I love propagating plants for many reasons:
-Gratification of a job well done
But there’s more to it than that. Propagation speaks to something few of us still understand and even fewer of us seek out. It’s primal and it connects me with the past. It feeds my need for self sufficiency and self-reliance.
Example: If I learn to propagate enough plants, I will not need to buy seeds or plants every year. If I collect enough seeds, I can start my farm or even my own nursery. I will have a never ending supply. Sounds enticing, non? Even profitable (always with the business mind).
While chasing my children, we wandered upon a small area of raised beds, most of them spent. But one had giant, I mean almost at my shoulders and as big as my head, purple blooms. They looked like Scottish Thistle, and my heart sang.
I found myself asking the gentleman tending them what they were while ferociously snapping photos.
“Artichokes,” he said. “These are the ones we grow to seed.
I must’ve looked very confused because he went on to explain that Mount Vernon was still an active farm, growing plants from seeds that were started way back in the day. They even sell seeds in the gift shop. I like to think of them as descendant seeds, maybe even from as far back as George himself. Now, I don’t know the specifics or how far back their seeds go, but I did read a few plaques. It’s a museum, after all.
This idea has changed me. I was left with a very black-and-white view of what a “real” farmer is, and my obsession with propagation was intensified… Perhaps Mr. Washington was a black and white thinker, too. Or maybe he just took that shit real serious (like, for serious).
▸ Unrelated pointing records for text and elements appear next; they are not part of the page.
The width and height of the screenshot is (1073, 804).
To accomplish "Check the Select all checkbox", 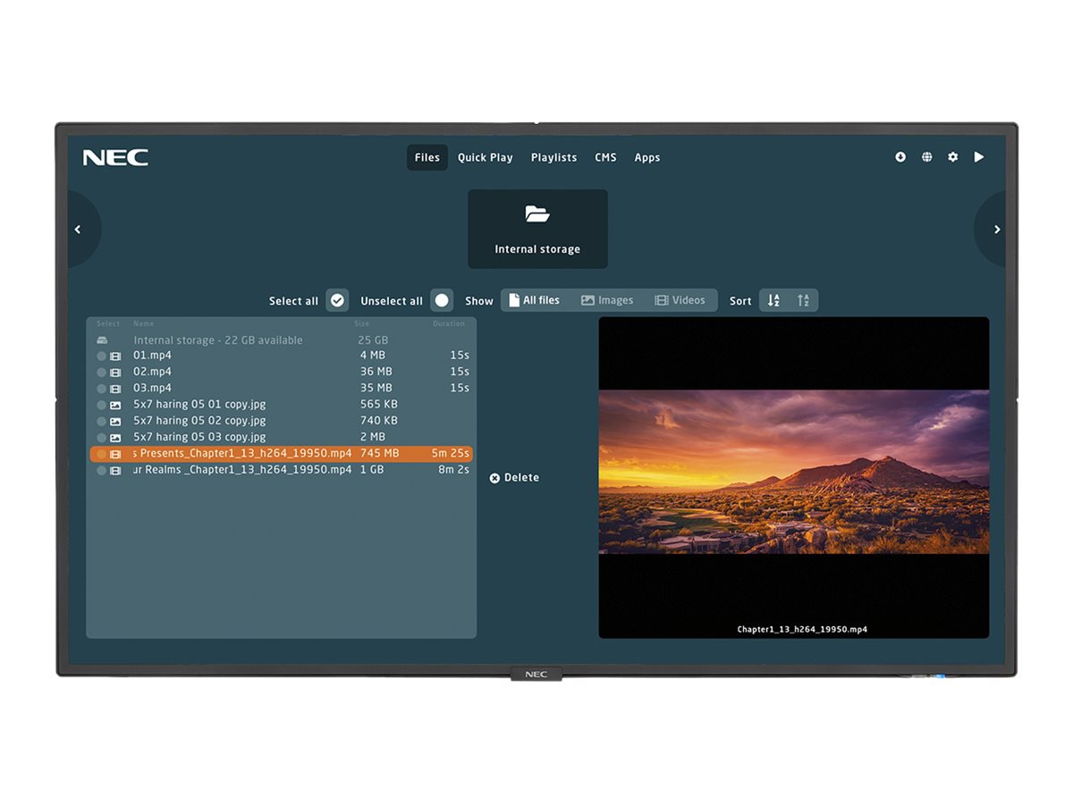I will click(x=337, y=301).
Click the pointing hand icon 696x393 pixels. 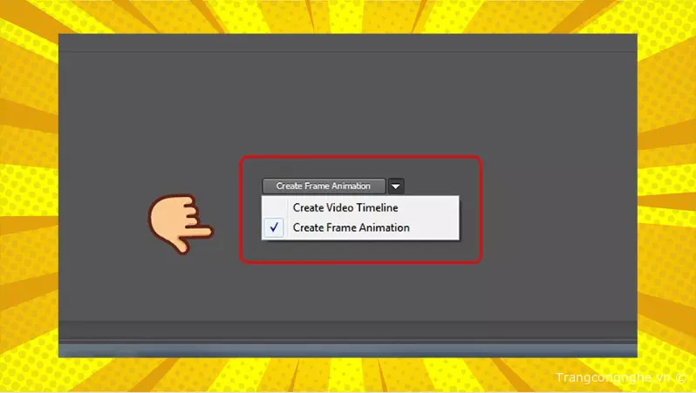point(179,224)
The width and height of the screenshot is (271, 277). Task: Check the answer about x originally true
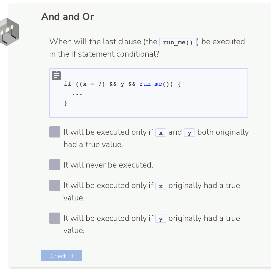pos(55,185)
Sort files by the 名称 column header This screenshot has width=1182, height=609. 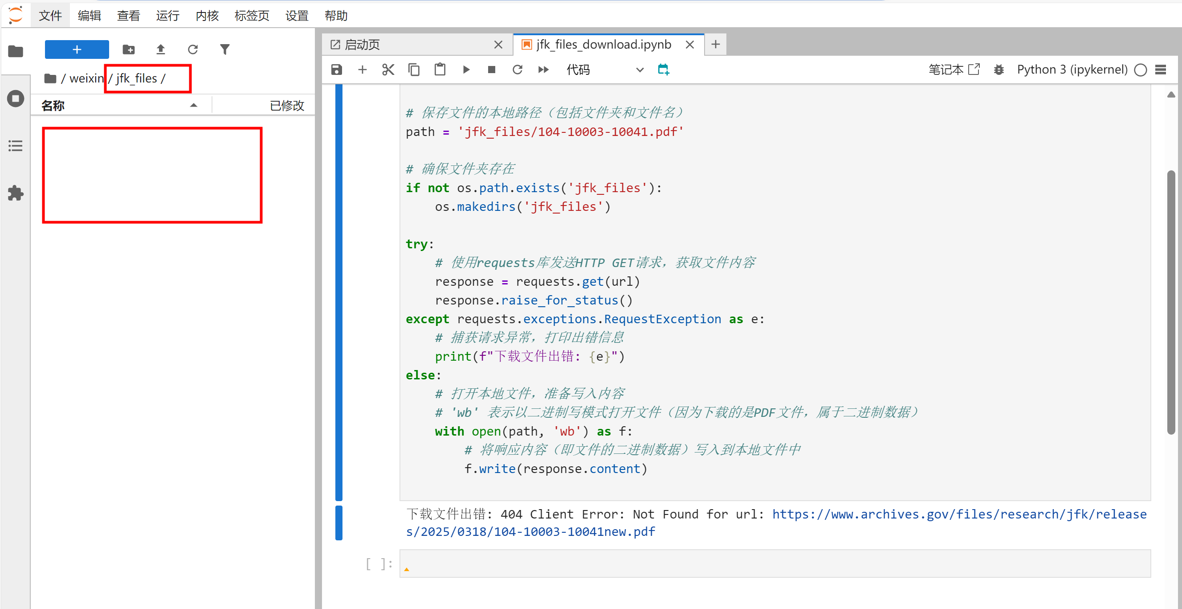53,106
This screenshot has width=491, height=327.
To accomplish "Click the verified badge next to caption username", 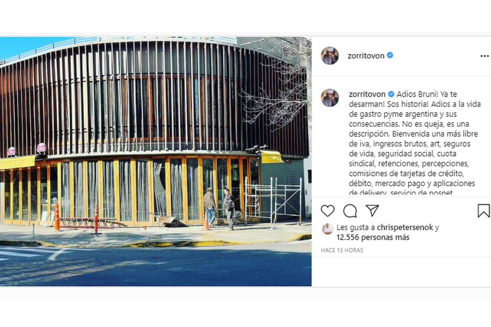I will click(391, 94).
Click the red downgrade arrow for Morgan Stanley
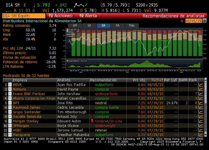The height and width of the screenshot is (150, 209). tap(92, 121)
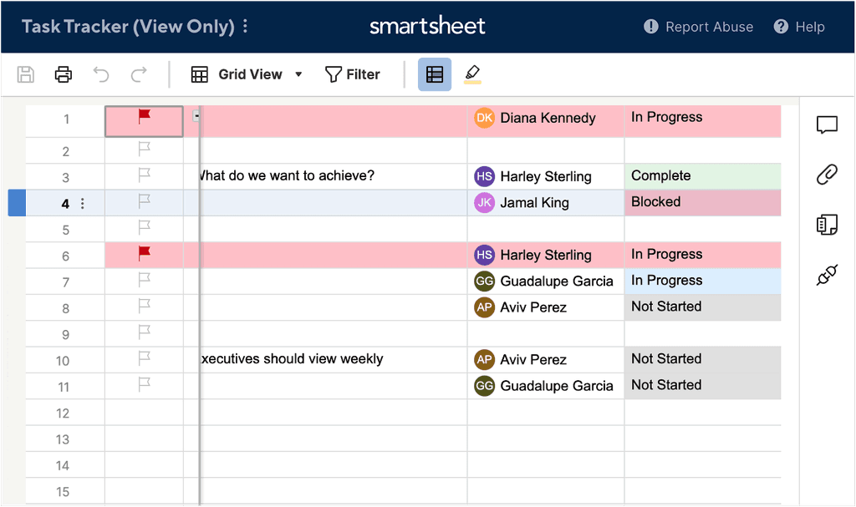Click the Print icon in the toolbar
Screen dimensions: 856x507
[x=63, y=74]
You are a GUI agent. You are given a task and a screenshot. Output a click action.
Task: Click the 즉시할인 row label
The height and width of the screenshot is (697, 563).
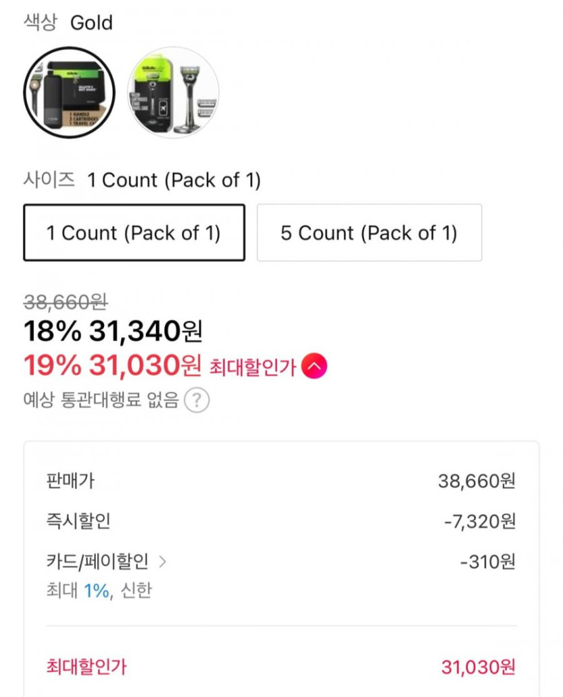coord(78,521)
Today, when I read how to collect the seeds of a marigold, I was brought back to Mount Vernon and my desire to be a real farmer in the eyes of George. And then the excitement for writing this blog returned. Now I have an excuse to sit down and learn how to collect marigold seeds! Last year, I learned how to harvest seeds from calendula. To which Mr. Washington would be proud to know I sowed and successfully grew again this year. The year before that, I learned how to harvest sunflower seeds and chamomile seeds.
This year will be the Year of the Marigold, because I don’t want to be a gardener who runs to the store and drops ridiculous amounts of money on seeds and sprouts. I want to be a farmer, a black and white, slightly unhealthy, perfection seeking farmer just like George Washington.
So the question your all asking if you made it this far, how do we harvest Marigold seeds?
I thought I read somewhere that marigolds are in the calendula family or are somehow related to them. It’s on the Internet, so it must be true… Real facts though, when reading this article I found out, the seed collection process is almost exactly the same for marigold and calendula.
Wait for the bloom the turn brown, long enough for the seed to fully form but not so long that rot sets in.
It’s a delicate waiting game.
Then dry the plant on a paper towel or screen, or hang it upside down - if you fancy that method.
Then rip the petals off and collect the seeds.